Quantization in black hole backgrounds
Steven B. Giddings

TL;DR
This paper examines the limitations of semiclassical quantum field theory in black hole backgrounds, highlighting potential breakdowns of the weak-coupling expansion and implications for quantum gravity's non-perturbative, possibly non-local, nature.
Contribution
It analyzes the validity of the weak-coupling expansion in quantum gravity near black holes and discusses the potential necessity of non-perturbative, non-local effects.
Findings
Weak-coupling expansion may break down due to strong gravitational fluctuations.
Coupling between fluctuations becomes significant around time M^3.

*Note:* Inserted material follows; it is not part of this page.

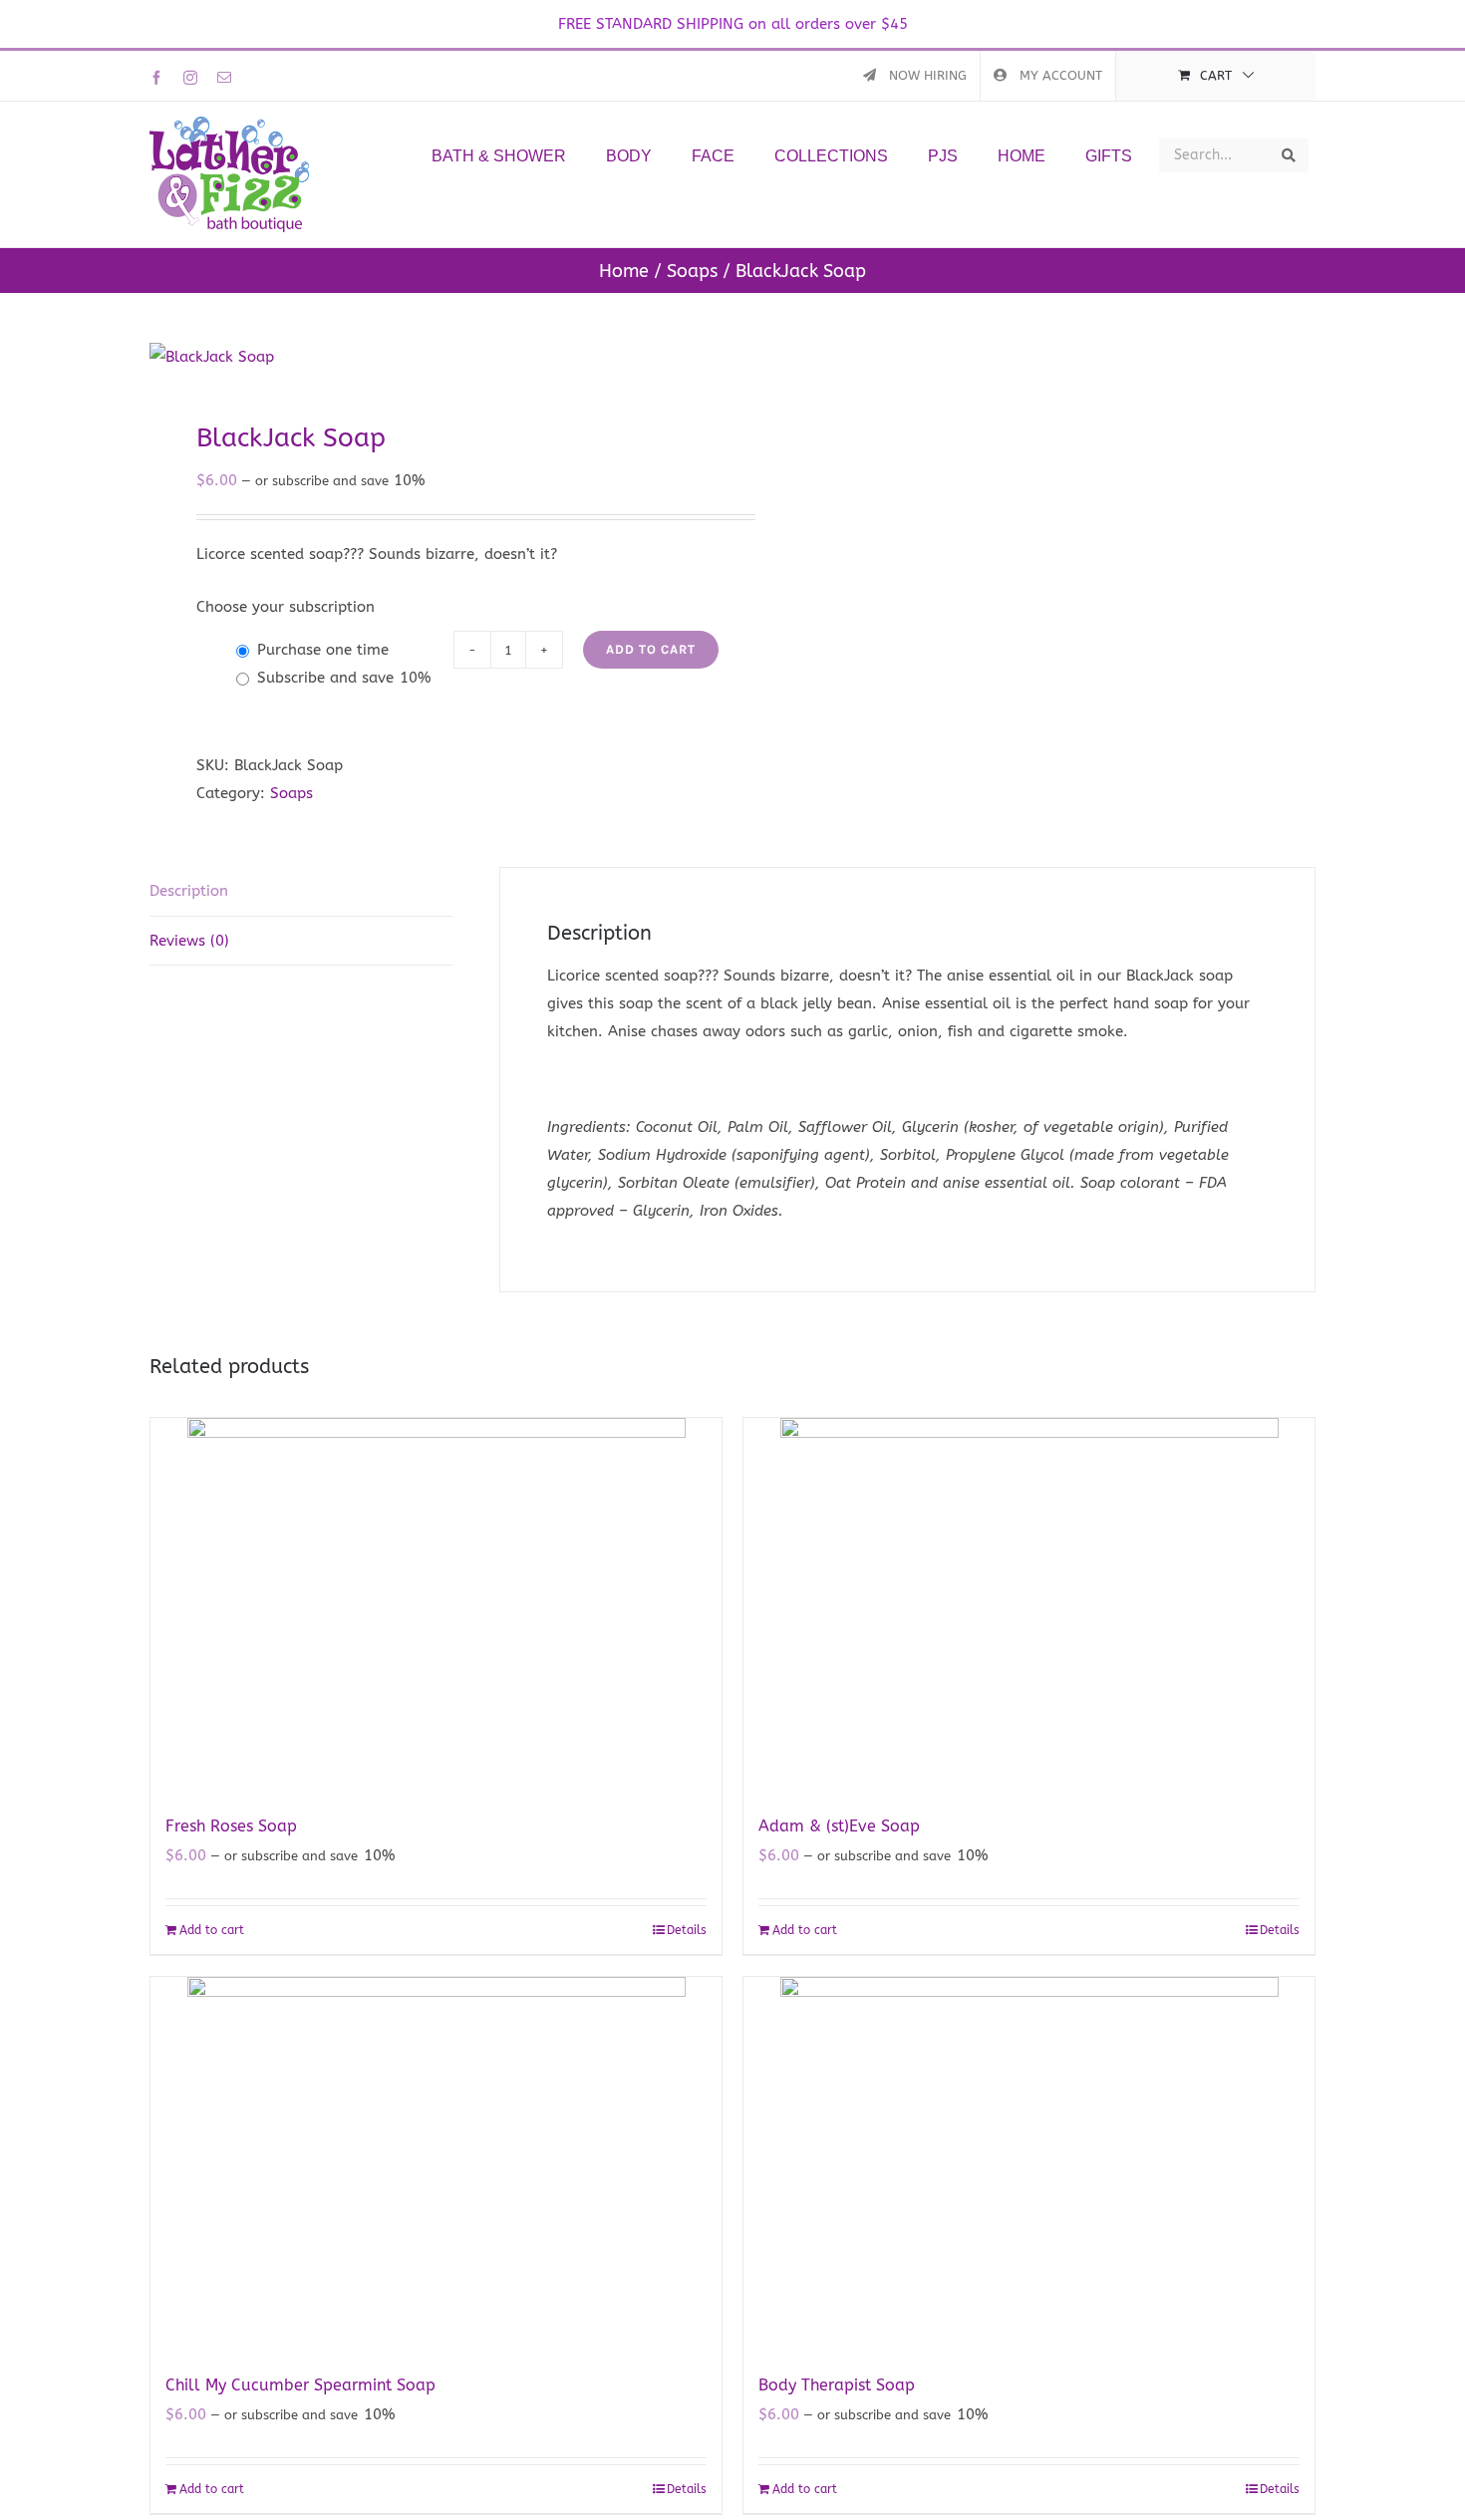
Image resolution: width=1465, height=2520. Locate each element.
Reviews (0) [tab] (189, 941)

Current calculations of black hole information loss are unreliable.
Abstract
Quantum field theory in a semiclassical background can be derived as an approximation to quantum gravity from a weak-coupling expansion in the inverse Planck mass. Such an expansion is studied for evolution on "nice-slices" in the spacetime describing a black hole of mass M. Arguments for a breakdown of this expansion are presented, due to significant gravitational coupling between fluctuations, which is consistent with the statement that existing calculations of information loss in black holes are not reliable. For a given fluctuation, the coupling to subsequent fluctuations becomes of order unity by a time of order M^3. Lack of a systematic derivation of the weakly-coupled/semiclassical approximation would indicate a role for the non-perturbative dynamics of gravity, and possibly for the proposal that such dynamics has an essentially non-local quality.